3.3.1. Case Study: Polynomial Linear Regression#

Note: we move back to the typical ML notation with measurement pairs \(\left\{x^{(i)}, y^{\text {(i)}}\right\}_{i=1,...m}\), model \(h(x)\) which approximates \(y\), and loss \(\mathcal{L}\)

In this specific case we look at polynomial linear regression, i.e.

\[ h(x) = \vartheta_0 + \vartheta_1 \cdot x^1 + ... + \vartheta_p \cdot x^p \]

We work with a very simple artificial dataset consisting of 5 measurement pairs given below.

x_data = torch.tensor([[1.0, 1.5, 1.8, 2.3, 2.5]]).T
y_data = torch.tensor([[3.0, 2., 2.3, 4., 1.]]).T
print(x_data.shape, y_data.shape)   
plt.scatter(x_data, y_data); plt.grid()
plt.xlabel('x'); plt.ylabel('y'); plt.show()

torch.Size([5, 1]) torch.Size([5, 1])

../_images/06d207739d3d1d8adde4a857ab0b605a218bcbbfec2858be2e09769ee9fcd392.png

3.3.1.1. Input/Output Normalization#

Trick Nr. 1: Input/Output normalization to zero-centered and std=1 variables.

# TODO: vital for an efficient training process

x_mean = x_data.mean()
x_std = x_data.std()
x_data = (x_data-x_mean)/x_std

y_mean = y_data.mean()
y_std = y_data.std()
y_data = (y_data-y_mean)/y_std

plt.scatter(x_data, y_data); plt.grid()

../_images/56a5814368d46273402e451a3884e50d9f6fb57b1a7d8fb0b190298c09c17b60.png

3.3.2. Choice of Model Complexity#

Let’s first construct a linear model and set up an optimization with Adam.

# model

class PolynomialModel(nn.Module):
    """ from https://soham.dev/posts/polynomial-regression-pytorch"""

    def __init__(self, degree):
        super().__init__()
        self._degree = degree
        # 1 is the dimension of the output y
        self.linear = nn.Linear(self._degree, 1)

    def forward(self, x):
        return self.linear(self._polynomial_features(x))

    def _polynomial_features(self, x):
        return torch.cat([x ** i for i in range(1, self._degree + 1)], 1)
# x.shape = [B,F] where B is the batch size and F is the number of features

Exercise

Try various values for the degree of the polynomial.
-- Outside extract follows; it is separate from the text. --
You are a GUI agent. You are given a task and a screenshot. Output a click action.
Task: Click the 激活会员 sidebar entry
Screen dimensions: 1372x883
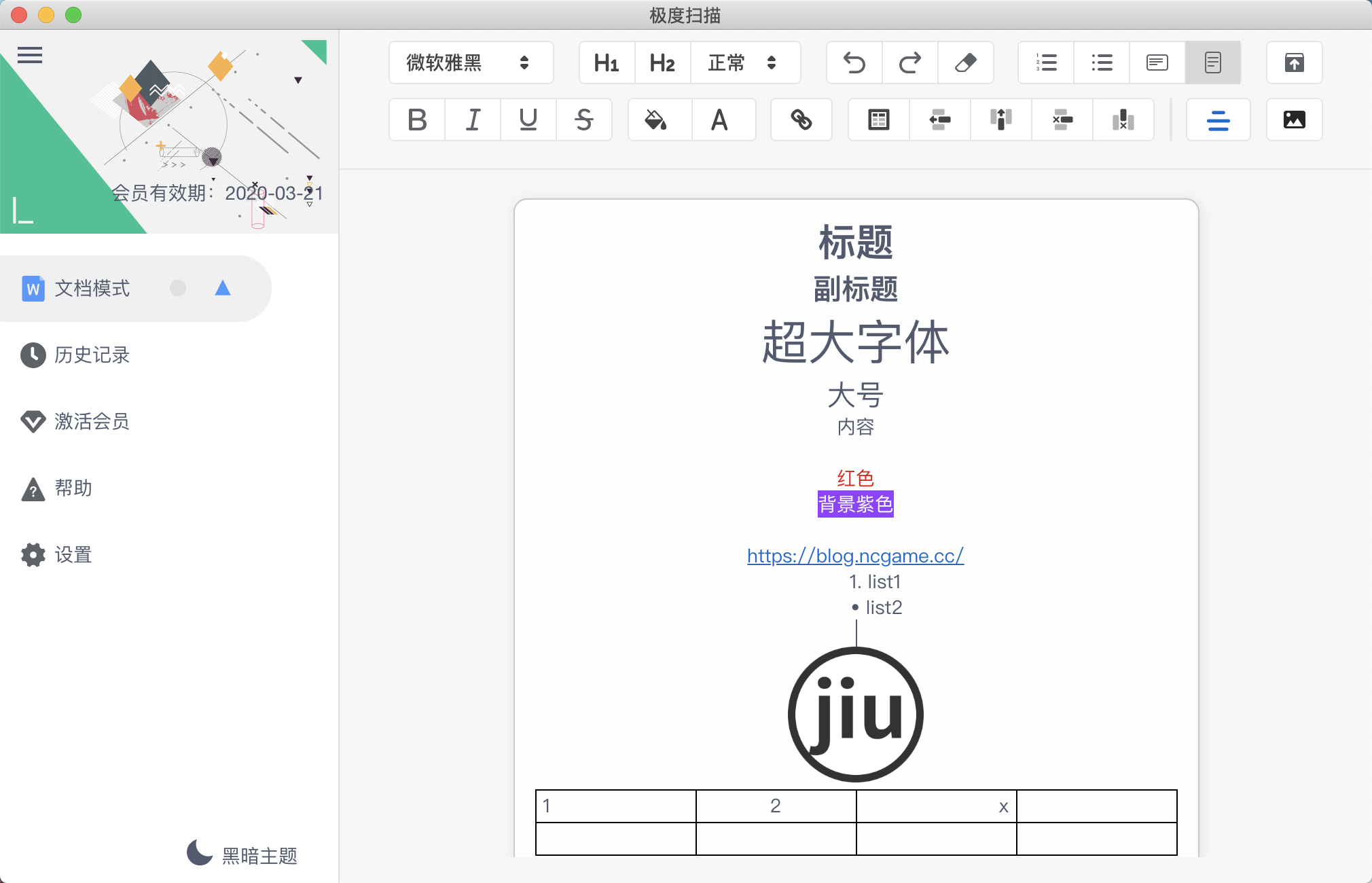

When does overfitting begin?

Keep in mind: polynomial with degree d is able to perfectly fit d+1 points

# TODO: try our different polynomial degrees

polynomial_degree = 3
model = PolynomialModel(polynomial_degree)
# Use LBFGS for fast convergence, but check validity of solution. 
# Remember: LBFGS is only an approximate 2nd order optimizer
# optimizer = torch.optim.LBFGS(model.parameters()) 
optimizer = torch.optim.Adam(model.parameters(), lr=0.1)
criterion = nn.MSELoss()

losses = []
num_iters = 100

train(num_iters, model, optimizer, criterion, x_data, y_data, losses)

plot_progress_polynomial(losses, model, x_data, y_data)

## Parameters before training
linear.weight :  tensor([[-0.2872, -0.3925, -0.4374]])
linear.bias :  tensor([-0.4289])
## Parameters after training:
linear.weight :  tensor([[ 2.7548, -1.1361, -2.3317]])
linear.bias :  tensor([0.5757])
## Loss at the end of training = 0.17764988541603088

../_images/39a2c93db2aeda89cabc5ac1bf9c2414736840f1e614683ce9e68d96853ff62d.png

3.3.3. Learning Rate Optimization#

Exercise

Work with polynomial degree = 3.

Apply grid and/or random search over the learning rate of Adam. Do also combined optimization over the second order momentum parameter \(\beta_2\) and learning rate.

# TODO:

# grid search over learning rate for 100 steps

polynomial_degree = 3
num_iters = 100

lrs = [1.0, 0.1, 0.01, 0.001]

fig = plt.figure()

for lr in lrs:
    
    model = PolynomialModel(polynomial_degree)
    # Use LBFGS for fast convergence, but check validity of solution.
    optimizer = torch.optim.Adam(model.parameters(), lr=lr)
    criterion = nn.MSELoss()

    losses = []

    for iter in range(num_iters):

        def closure():
            optimizer.zero_grad()
            y_pred = model(x_data)
            loss = criterion(y_pred, y_data)
            loss.backward()
            return loss

        optimizer.step(closure)
        losses.append(closure().detach().item())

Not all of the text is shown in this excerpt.